*** Opening of Provided records ***

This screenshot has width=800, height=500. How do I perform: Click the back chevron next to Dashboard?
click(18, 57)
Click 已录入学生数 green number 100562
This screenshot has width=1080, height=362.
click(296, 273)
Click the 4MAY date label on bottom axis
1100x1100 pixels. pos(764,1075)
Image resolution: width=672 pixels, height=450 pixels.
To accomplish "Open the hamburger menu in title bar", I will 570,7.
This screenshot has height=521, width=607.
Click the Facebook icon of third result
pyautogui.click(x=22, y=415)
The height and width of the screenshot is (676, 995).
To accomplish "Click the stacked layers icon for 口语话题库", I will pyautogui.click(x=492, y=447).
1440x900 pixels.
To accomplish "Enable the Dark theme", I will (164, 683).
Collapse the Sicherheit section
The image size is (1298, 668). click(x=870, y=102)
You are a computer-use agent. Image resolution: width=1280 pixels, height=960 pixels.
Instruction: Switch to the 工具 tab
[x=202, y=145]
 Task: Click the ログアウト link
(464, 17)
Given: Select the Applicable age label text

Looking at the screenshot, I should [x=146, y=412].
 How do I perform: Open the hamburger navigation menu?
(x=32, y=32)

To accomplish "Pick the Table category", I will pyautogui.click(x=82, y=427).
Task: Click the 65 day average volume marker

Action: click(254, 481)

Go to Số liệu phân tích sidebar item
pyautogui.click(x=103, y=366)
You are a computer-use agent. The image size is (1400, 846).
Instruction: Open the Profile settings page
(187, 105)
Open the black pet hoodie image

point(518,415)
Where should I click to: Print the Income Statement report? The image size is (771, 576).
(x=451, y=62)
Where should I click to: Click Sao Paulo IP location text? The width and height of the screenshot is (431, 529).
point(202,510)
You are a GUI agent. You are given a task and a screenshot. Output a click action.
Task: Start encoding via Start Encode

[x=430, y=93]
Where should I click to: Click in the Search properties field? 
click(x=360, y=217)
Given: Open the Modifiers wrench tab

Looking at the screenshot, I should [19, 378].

*** Close of Provided records ***

## What to do
Your reply should be an exact copy of every line from the line with "Task: Start encoding via Start Encode" through the final line of the data, and nothing more.

## Solution to the exercise
Task: Start encoding via Start Encode

[x=430, y=93]
Where should I click to: Click in the Search properties field? 
click(x=360, y=217)
Given: Open the Modifiers wrench tab

Looking at the screenshot, I should [19, 378].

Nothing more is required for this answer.